Future Earnings Agreements - Addressing the crisis of social mobility
Updated: Sep 11, 2020
This might be the first time you’re hearing of ‘Future Earnings Agreements’ (FEAs) – and you are not alone.
First, why are they needed?
There is more demand for workers with prestigious qualifications than ever before as jobs become increasingly complex – however, cost is an insurmountable barrier to these qualifications for most talent.
The courses that lead to the highest-earning outcomes often cost in excess of £30,000. Meanwhile, 75% of UK 20-30 year-olds have combined savings and access to finance of less than £7,500 (ONS).
Thus, the current financial system excludes the less wealthy majority from the education that leads to the best-paid careers, creating a catch 22 situation where the means to uplift income is only affordable to those who already have a high income. This is not only unjust; it is a monumental waste of our brightest talent.
Government student loans are capped at £11,222 for a masters degree and so do not cover the cost of these qualifications. Private debt finance should fill this gap, but it can’t because it is based on a person’s income history, which for young graduates is often low, despite high future earning potential. Banks have long left this market leaving a few private high cost loan companies, charging credit card levels of interest to compensate for the 1 in 10 they bankrupt and leaving many of the remainder burdened with debt for decades due to compounding interest.
The unsuitable nature of debt for student finance has created a significant market dislocation, with students who don’t already have wealth effectively locked out of “productive investment” into higher education. This is also a missed opportunity for lenders who do not invest in the large and profitable market segment - the postgraduate UK market is worth over £10bn per annum.

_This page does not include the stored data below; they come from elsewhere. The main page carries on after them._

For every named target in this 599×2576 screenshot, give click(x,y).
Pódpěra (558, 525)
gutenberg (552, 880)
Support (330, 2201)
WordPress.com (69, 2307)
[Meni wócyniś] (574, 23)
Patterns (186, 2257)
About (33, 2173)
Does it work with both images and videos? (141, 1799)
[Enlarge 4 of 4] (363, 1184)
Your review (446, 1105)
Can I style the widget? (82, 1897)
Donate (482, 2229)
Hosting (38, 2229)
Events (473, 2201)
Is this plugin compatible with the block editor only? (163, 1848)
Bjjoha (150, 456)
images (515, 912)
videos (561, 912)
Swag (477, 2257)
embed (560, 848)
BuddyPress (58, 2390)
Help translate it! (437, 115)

That’s where Future Earnings Agreements (FEAs) come in - a new form of student finance designed specifically for this market. This is fundamentally different from debt as the cost of the qualification is not required to be repaid with interest, instead the graduate shares a percent of their future earnings for a defined period i.e. there is no fixed amount to be repaid and no compounding with interest. Those graduates who benefit most from the degree and earn the most will repay the most up to a maximum cap, while those who earn less than expected and can afford less, repay less. This means that on average, investors in FEAs get their money back plus a little more.
For borrowers it means repayments are deferred until they earn a reasonable salary. As the total amount to repay is capped, if a graduate pays more than expected, the loan may be paid off earlier. On the other hand, if the individual pays less than expected, no extra repayments would need to be made, mitigating the risk of the burden of insurmountable debt for decades. FEAs do not have an interest rate, instead the amount to be repaid is linked directly to the amount of income earned.
Outcome-based finance is a crucial step to democratise access to opportunity and enable all talent to reach their career potential. FEAs address the UN Sustainable Development Goals (SDG) by reducing the poverty premium on education and reducing inequalities. Since the 17 goals of the UN are interconnected, dealing with one will necessitate tackling others. Most importantly, the UN Goals are the leading ESG (Environmental, Social, and Governance) Framework for companies, emphasizing on the need to serve the long-term goals of our society.
StepEx is currently the only provider of FEAs in the UK that is regulated by the UK’s Financial Conduct Authority (FCA).